裁判記録などによると、男性は16年にタクシー運転手を殴って軽傷を負わせたとする暴行罪で略式起訴され、大阪簡裁で罰金30万円の略式命令を受けた。運転手は17年、男性に約1100万円の損害賠償を求めて提訴し、20年8月、男性に約260万円の支払いを命じる判決が出された。
ところが男性は賠償金を支払わず、運転手が大阪地裁に申し立てた財産開示手続きの期日に出頭しなかった。運転手側の告発を受け、大阪府警は男性を民事執行法違反容疑で書類送検したが、地検は昨年9月、不起訴(嫌疑不十分)とした。
6月9日付の議決は、男性には地裁から期日の呼び出しの書類が届いていたことなどを指摘し、「不起訴には疑義があり、国民の常識で考えると刑事責任は厳しく追及されるべきだ」とした。刑事罰導入の目的は手続きの実効性を高めるためだったと言及し、「法が適用されなければ、改正の意義が損なわれる」と述べた。
議決を受け、地検は再捜査を進めている。再び不起訴になっても、検審がもう一度起訴相当を議決すれば、男性は強制起訴される。
運転手の代理人弁護士は「検審は被害者の怒りを理解してくれた。検察はきちんと受けとめ、判断してほしい」と話した。一方、男性は取材に対し、「裁判所からの書類を開封しておらず、期日の数日後に中身を見た。早く気づいていれば出頭した」などと説明した。

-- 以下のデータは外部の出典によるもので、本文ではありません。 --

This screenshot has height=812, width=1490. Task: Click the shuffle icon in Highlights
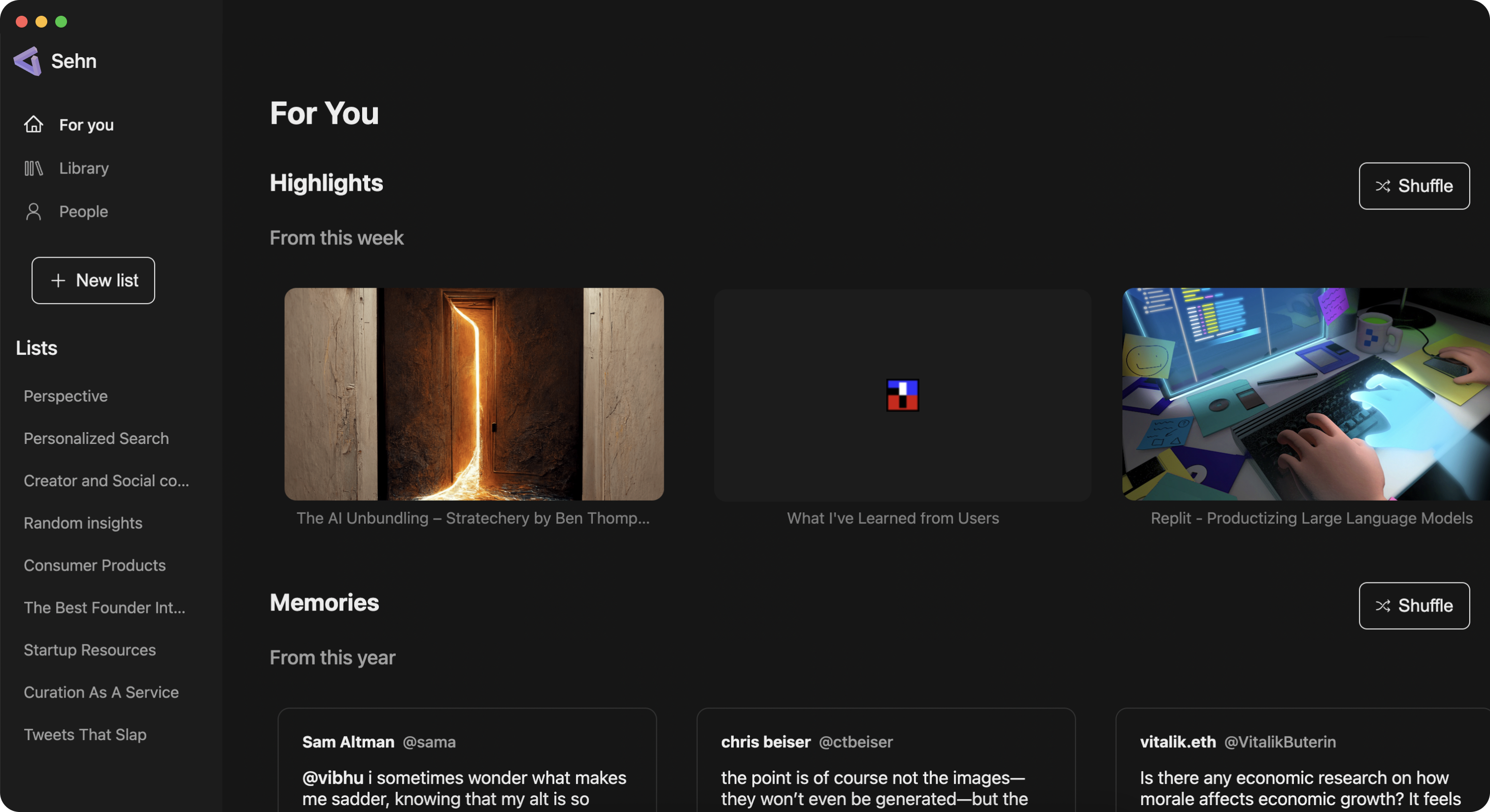[x=1383, y=186]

◆ 財産開示手続き =強制執行の対象となる財産を明らかにするため、債権者の申し立てで、裁判所が債務者を呼び出し、財産状況の説明を求める手続き。正当な理由のない不出頭やうその説明をした場合、従来は「30万円以下の過料」の行政罰だったが、20年4月施行の改正民事執行法で「6か月以下の懲役または50万円以下の罰金」の刑事罰が導入された。